Le pape condamne l’argument des libéraux prétextant que la totale liberté de publication permettra aux bons livres de supplanter les mauvais. A cause du péché originel, l’homme est plus facilement entraîné par le mal que par le bien. Accorder la même liberté au bien et au mal c’est mépriser la vérité et la vertu en les rabaissant au niveau de l’erreur et du vice et c’est assurer un triomphe facile pour toutes les publications flattant les vices les plus honteux et les erreurs les plus pernicieuses.
Le pape Léon XIII rappelle que seule la vérité peut être diffusée librement et que l’erreur n’a aucun droit à sa diffusion :
« Et maintenant, poursuivons ces considérations au sujet de la liberté d’exprimer par la parole ou par la presse tout ce que l’on veut. Assurément, si cette liberté n’est pas justement tempérée, si elle dépasse le terme et la mesure, une telle liberté, il est à peine besoin de le dire, n’est pas un droit, car le droit est une faculté morale, et, comme nous l’avons dit et comme on ne peut trop le redire, il serait absurde de croire qu’elle appartient naturellement , et sans distinction ni discernement, à la vérité et au mensonge, au bien et au mal. Le vrai, le bien, on a le droit de les propager dans l’Etat avec une liberté prudente, afin qu’un plus grand nombre en profite ; mais les doctrines mensongères, peste la plus fatale de toutes pour l’esprit ; mais les vices qui corrompent le cœur et les mœurs, il est juste que l’autorité publique emploie à les réprimer sa sollicitude, afin d’empêcher la mal de s’étendre pour la ruine de la société. Les écarts d’un esprit licencieux, qui, pour la multitude ignorante, deviennent facilement une véritable oppression, doivent justement être punis par l’autorité des lois, non moins que les attentats de la violence commis contre les faibles. » (encycliqueLibertas,2 juin 1888).
Ainsi donc, selon l’enseignement constant de l’Eglise, accorder une liberté d’expression et de presse sans limite ou presque s’oppose non seulement au devoir des Etats de favoriser la diffusion des vérités de la foi catholique et d’interdire la propagande des faux cultes, mais même au simple droit naturel et à la recherche du bien commun temporel qui ne peuvent exister lorsque l’erreur peut se propager dans tous les esprits et la licence corrompre tous les cœurs.
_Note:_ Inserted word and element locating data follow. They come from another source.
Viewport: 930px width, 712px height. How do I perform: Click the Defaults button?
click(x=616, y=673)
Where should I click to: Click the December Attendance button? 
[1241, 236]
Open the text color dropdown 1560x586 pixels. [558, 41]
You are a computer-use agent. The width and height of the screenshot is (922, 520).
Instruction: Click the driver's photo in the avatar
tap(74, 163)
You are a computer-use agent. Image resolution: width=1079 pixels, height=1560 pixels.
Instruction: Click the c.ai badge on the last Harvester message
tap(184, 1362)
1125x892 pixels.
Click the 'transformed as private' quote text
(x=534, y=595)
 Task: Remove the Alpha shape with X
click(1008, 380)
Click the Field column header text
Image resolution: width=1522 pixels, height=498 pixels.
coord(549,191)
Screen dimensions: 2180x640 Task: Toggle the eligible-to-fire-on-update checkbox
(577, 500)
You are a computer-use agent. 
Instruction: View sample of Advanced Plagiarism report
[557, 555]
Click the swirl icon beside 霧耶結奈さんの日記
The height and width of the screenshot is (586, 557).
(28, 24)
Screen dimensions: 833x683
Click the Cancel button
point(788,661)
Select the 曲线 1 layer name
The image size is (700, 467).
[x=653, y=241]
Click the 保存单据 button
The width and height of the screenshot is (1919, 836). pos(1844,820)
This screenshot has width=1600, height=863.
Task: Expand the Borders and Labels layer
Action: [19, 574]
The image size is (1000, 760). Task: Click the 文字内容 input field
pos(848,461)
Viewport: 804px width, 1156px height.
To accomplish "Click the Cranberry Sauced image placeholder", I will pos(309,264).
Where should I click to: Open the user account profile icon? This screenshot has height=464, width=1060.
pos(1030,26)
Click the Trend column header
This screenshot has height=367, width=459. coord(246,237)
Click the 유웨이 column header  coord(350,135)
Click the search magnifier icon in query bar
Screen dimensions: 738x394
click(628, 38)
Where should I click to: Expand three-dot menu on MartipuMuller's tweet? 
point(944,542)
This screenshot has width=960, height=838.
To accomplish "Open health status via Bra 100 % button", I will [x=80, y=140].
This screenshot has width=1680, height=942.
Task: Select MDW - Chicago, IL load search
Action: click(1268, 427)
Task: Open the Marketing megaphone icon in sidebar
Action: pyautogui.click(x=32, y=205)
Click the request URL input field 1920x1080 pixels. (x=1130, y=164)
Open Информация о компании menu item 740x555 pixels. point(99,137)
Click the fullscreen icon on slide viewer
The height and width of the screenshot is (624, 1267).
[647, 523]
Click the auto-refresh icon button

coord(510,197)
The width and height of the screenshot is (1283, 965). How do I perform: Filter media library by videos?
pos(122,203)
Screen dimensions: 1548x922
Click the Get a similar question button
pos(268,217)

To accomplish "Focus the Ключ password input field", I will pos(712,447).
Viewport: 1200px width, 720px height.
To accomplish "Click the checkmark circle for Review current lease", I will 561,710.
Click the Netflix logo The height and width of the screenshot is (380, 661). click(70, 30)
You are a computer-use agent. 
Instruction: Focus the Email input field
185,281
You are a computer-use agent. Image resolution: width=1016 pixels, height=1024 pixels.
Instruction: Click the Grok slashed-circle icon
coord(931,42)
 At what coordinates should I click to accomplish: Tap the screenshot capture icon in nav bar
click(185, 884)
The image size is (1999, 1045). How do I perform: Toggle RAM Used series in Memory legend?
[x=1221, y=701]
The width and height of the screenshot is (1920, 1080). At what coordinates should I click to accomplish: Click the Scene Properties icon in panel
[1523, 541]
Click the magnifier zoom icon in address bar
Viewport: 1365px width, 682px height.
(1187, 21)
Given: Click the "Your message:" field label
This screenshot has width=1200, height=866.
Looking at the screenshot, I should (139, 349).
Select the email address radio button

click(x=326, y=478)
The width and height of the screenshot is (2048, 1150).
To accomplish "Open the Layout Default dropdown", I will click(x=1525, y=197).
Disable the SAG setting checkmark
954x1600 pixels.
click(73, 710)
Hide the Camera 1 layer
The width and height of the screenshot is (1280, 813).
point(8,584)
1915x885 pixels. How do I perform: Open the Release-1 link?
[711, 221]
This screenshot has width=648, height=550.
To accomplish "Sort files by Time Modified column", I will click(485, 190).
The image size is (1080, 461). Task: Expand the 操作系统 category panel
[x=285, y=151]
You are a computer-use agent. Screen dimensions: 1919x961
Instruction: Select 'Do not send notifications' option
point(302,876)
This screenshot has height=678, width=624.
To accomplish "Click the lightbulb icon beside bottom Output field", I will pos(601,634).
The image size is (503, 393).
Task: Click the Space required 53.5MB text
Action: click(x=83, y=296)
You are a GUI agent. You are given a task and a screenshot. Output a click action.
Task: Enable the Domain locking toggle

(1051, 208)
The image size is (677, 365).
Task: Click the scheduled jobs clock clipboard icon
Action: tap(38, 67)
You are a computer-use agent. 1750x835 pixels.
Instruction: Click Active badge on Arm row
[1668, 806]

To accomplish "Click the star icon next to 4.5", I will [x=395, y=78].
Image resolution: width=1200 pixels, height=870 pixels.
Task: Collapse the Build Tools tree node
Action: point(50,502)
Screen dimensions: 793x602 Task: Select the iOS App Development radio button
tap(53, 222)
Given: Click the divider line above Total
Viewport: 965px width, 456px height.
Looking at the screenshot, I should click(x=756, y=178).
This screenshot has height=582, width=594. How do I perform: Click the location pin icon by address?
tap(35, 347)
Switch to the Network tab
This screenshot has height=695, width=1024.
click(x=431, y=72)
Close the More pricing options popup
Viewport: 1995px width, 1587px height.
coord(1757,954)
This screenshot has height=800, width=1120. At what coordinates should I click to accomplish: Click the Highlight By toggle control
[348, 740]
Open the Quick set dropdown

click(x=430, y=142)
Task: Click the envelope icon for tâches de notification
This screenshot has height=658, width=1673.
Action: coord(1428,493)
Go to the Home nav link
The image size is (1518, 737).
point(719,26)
2. La liberté d’expression, la liberté de la presse : une vaste fumisterie
De fait, malgré des affirmations péremptoires et les solennelles déclarations de nos gouvernants, la liberté d’expression et donc la liberté de la presse n’existent pas dans notre pays.
Déjà, la loi du 29 juillet 1881 prévoit des restrictions à ce droit : mais qu’est-ce qu’un droit à la liberté de la presse limité à son principe, en quoi un article peut-il léser en quoi que ce soit la liberté des autres, terme unique d’un droit selon la déclaration des Droits de l’homme ? Mais pour les radicaux socialistes de l’époque, il ne fallait pas inciter au vol des biens des rentiers : seuls les biens de l’Eglise peuvent faire l’objet d’une spoliation générale.
Des lois successives vont allonger la liste des mauvaises opinions qui n’ont pas le droit à la liberté d’expression, elles instaurent un corpus de tabous fondateurs de la République. La loi Pleven du 1er juillet 1972 punit ainsi toute « provocation à la discrimination, à la haine ou à la violence » visant certaines personnes ou groupes de personnes « à raison de leur origine ou de leur appartenance ou de leur non-appartenance à une ethnie, une nation, une race, ou une religion déterminée ». Cette loi prévoit de plus que des associations spécialisées pourront saisir la justice au même titre que le procureur de la République. Des associations de défense des intérêts communautaires, de lutte contre le racisme et l’antisémitisme vont ainsi pouvoir s’engraisser à l’occasion de tout propos exprimant une opinion déviante. Cette loi va être durcie et étendue régulièrement par les lois Gayssot, Taubira, Lellouche, Perben. La loi Gayssot interdit de mettre en doute certaines affirmations concernant l’histoire de la Seconde Guerre mondiale : elle établit de fait des dogmes historiques et organise la traque des nouveaux hérétiques.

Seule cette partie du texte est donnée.